To a non-Chinese speaker, Chinese signage — from business storefront ads to real estate pamphlets and service vans displaying little to no information in English — may appear the same. But it is not, noted Wong. And the takeover of simplified Chinese, invented and used in Beijing-controlled China, has roots in Chinese politics and culture, which are reverberating throughout Richmond.
Wong said he’s concerned the new wave of immigrants are not integrating as well as the Hong Kong diaspora did. And while he recalls the “monster home” debates of the early 1990s, this time around he sees Mainland Chinese immigrants having a much higher community profile, particularly in real estate, and seemingly ubiquitous simplified Chinese signage is a symptom of this.
“With foreign language signs, it is definitely a display of belonging. We’re here and we want to make our voice heard,” at the peril of other cultures and Canadian values, said Wong.
“Turning a blind eye and not catering to those who don’t speak the language, I think, is just a passive way to deal with (and avoid) potential assimilation,” said Wong.

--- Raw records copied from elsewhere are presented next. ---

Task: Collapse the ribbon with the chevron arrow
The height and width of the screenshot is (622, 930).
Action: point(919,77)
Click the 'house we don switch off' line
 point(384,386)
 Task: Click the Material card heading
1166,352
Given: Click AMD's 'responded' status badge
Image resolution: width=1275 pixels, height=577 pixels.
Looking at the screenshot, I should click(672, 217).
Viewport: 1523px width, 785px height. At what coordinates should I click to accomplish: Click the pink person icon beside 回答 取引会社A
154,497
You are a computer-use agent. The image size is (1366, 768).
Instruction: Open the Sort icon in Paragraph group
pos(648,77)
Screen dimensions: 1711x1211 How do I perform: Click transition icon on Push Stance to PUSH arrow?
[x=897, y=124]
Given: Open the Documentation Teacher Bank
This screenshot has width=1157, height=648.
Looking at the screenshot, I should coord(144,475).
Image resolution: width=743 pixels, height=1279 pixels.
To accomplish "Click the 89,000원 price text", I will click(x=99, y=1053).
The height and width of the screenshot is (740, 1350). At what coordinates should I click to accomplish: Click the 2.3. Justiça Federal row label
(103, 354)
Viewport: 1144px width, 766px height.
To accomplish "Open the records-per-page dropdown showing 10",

“I don’t want to single out people from the PRC. But there’s a different mentality,” he added.
Part of that may be because newer Chinese immigrants are much wealthier than older ones. As an immigration consultant, Wong has witnessed the impact of investor immigrants, who can effectively buy Canadian citizenship for an interest-free loan to the government. Furthermore, many people are choosing to remain permanent residents as opposed to becoming Canadian. And the choice to travel between Canada and China for business reasons remains a popular one.
“They are not assimilated as easily,” said Wong, who has observed the back-and-forth debate at city council as to whether a bylaw should mandate English on signs.
Despite his strong feelings that his own Hong Kong culture is being absorbed by Communist influence, both here and abroad, he leans toward more education for newcomers, in order to protect basic fundamentals of freedom.
“It’s a double-edged sword, definitely. Canada being a country made up of immigrants, there are certain core values we need to uphold. But other than that, we have the privilege as immigrants to retain our culture and heritage — but on the basis of multiculturalism; which means we need to have some grounding in official languages in order to do whatever you’d like to while at home.”
But education should be swift and time is ticking as the city tilts toward becoming a “ghetto,” said Wong.
“My life revolves around Richmond. You get really boxed in here. The more you live here the less you feel how problematic this place could become. But I think the city is already problematic to begin with,” said Wong, concerned about the in-and-out nature of many new residents.
“You go to a restaurant in the middle of the afternoon and it’s packed. Where did these people come from? Is anyone working? Where did the money come from?”